Cette cascade de petits joyaux prend sa source avec « Hep Cat », titre de Larry Terry gravé à l’origine sur Testa. Petit méandre vers le blues avec « Hoochie Coochie Bop », une variante du hit de Muddy Waters. La troisième boucle de ce flot débouche sur l’unique composition « Hot Rod Baby », un hillbillyrock aux connotations country. Le déluge poursuit sa route avec « How About Me » puis « Uranium Rock », titre composé par Al Hopson pour Warren Smith, enchaîne avec « Slipping Out And Sneaking In », une perle de Wes Williams immortalisée par Joe Clay. Histoire de repartir de plus belle, le groupe booste « Shake’Em Up Rock » un tonk ravageur, mis en boîte par T « Texas » Tyler pour le label 4 Star. Une petite courbe pleine d’effervescence avec « Sixteen Chicks » une merveille du texan Link Davis, pérennisée aussi par Joe Clay, puis changement de cap vers la Louisiane avec « « I’m A Lover Not A Fighter » œuvre de JD Miller écrite pour Lazy Lester et qui deviendra plus tard un tube des Kinks. Charlie Feather ne pouvait pas échapper au tumulte de ce torrent ; « One Hand Loose », une pièce enregistrée pour le label King, nous plonge la tête sous l’eau. Au fond de cette cascade, vous risquez de trouver un petit éclat bien scintillant avec « Do Me No Wrong », un rockab très fifties de Pat Cupp gravé en 56 pour RPM. Les Bird Doggin’ proposent un petit virage vers le rockin’blues avec « Bip Bop Boom » composé par le rocker de Chicago Mickey Hawks, encore un inusité bien dépoussiéré. Notre cascade se déverse sur un bouillon, « Bertha Lou », un consommé mitonné par John Marascalco pour Dorsey Burnette, une excellente mise en bouche et débouche, histoire de reposer les accus sur « Number Nine Train », titre de Tarheel Slim repris par Dale Hawkins livré ici avec des parfums country.

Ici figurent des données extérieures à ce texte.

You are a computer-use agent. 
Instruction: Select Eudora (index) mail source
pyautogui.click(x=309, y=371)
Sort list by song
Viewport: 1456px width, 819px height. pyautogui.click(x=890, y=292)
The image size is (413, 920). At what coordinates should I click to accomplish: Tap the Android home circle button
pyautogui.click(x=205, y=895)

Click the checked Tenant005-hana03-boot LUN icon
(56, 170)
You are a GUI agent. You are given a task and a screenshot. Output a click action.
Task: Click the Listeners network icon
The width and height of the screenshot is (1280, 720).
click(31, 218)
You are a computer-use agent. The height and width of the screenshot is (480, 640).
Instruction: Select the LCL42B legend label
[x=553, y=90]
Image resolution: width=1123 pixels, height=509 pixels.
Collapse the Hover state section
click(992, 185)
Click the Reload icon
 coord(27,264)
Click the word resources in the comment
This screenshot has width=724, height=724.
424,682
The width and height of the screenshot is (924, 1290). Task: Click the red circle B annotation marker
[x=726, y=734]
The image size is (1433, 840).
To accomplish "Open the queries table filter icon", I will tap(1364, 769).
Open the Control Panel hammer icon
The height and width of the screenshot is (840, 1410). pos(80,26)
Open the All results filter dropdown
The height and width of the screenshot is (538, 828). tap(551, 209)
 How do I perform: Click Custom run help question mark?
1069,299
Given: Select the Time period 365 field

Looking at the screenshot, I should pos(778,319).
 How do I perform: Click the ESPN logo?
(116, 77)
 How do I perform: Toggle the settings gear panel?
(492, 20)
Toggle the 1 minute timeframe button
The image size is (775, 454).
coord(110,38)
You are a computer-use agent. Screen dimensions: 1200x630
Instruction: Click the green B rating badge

Comme de coutume, notre cataracte s’offre un dernier tumulte avec « Love Me » morceau phare du Phantom (alias Jerry Lott) avant d’achever sa chute avec une seconde version de « Hoochie Coochie Bop ». Porté par une talentueuse section rythmique (Bertrand à la contrebasse et Chris aux drums), ce quatuor peut aussi compter sur deux guitaristes aussi élégants que dynamiques (Dominik et Matze), un chant irréprochable et un répertoire éloquent. Leurs concerts sont souvent ébouriffants, à l’image de cette première mouture.
Un remarquable disque de rockab (un peu court … on en redemanderait). Un coup de canon qui fait mouche dès son premier tir.